How's it going your end?
Thanks so much for getting back to me. Still wakening 2/3 times a night. Tried water and she screamed house down. How are you getting on with no bottles? Keep hoping that its a phase and it will pass but know its more of a bad habit. Hope you are both well.
It's not uncommon but it does suck. I asked our health nurse for advice about this because my daughter has always been a poor sleeper. What she said made a lot of sense to me: of course babies wake up at night, they want cuddles and milk because those things are nice and pleasurable to them. But at some point you do have to consider the sleep of everyone else in the family as well. A 16 month old that is developing normally does not need to eat in the middle of the night. What we ended up doing was taking her into our bed but not nursing her. She screamed a lot about it, but she still got comfort and cuddles. After a week she has stopped asking to nurse and instead just snuggles. It was HARD and she was SO SO mad about it but it did work.

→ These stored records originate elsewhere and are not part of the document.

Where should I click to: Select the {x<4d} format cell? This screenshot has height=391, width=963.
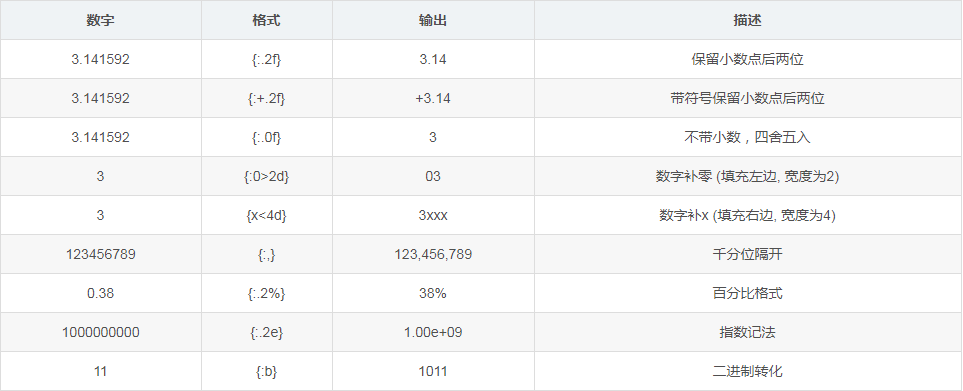point(267,215)
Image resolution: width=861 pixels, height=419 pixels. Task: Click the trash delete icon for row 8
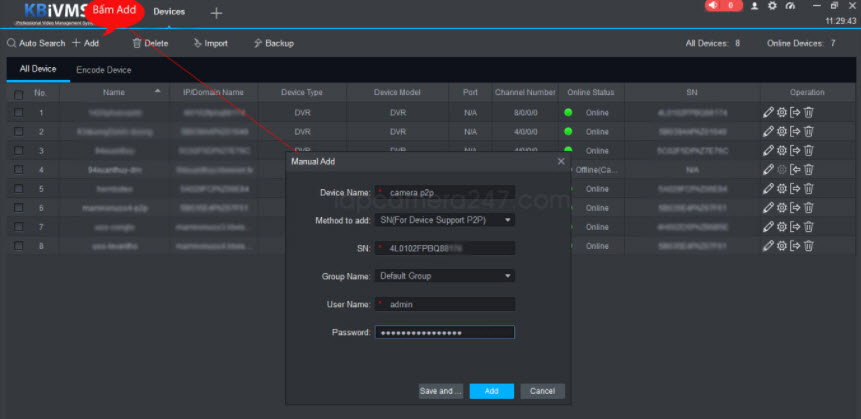809,245
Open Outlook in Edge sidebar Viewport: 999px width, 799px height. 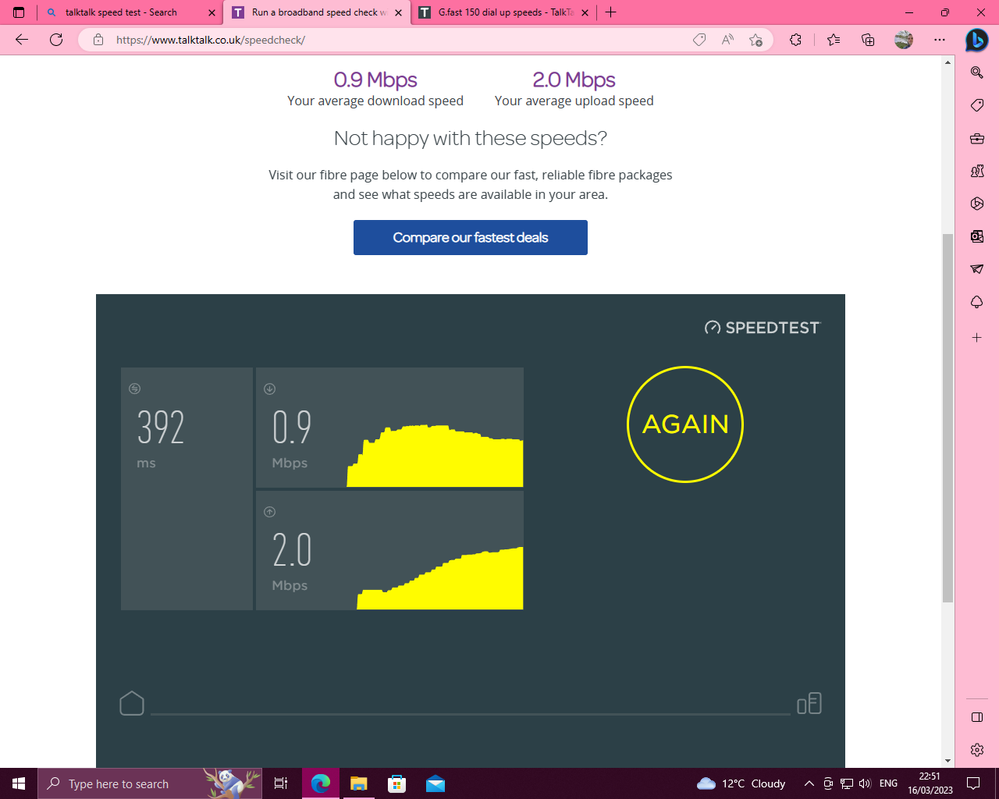(x=977, y=236)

Thanks for your advice. I am guilty of just giving in to get her back to sleep again. Unfortunately she has just taken scarlet fever so that has knocked our whole routine out so I will try to stop the milk as soon as she is better again.
How did you get on? I have had to join a discussion group as I'm experiencing the same, it's getting silly now 2-3 bottles a night .... It's driving me insane
Hi tsc26 Sofia is now thankfully off the night feed. To be honest she got sick and went off food/ milk herself for a while so by the time she was better I refused to let her have milk upstairs. She was eating more than ever from no night feeds so was more satisfied. Hasn't made her a better sleeper. Very restless but no more milk. Hows your situation?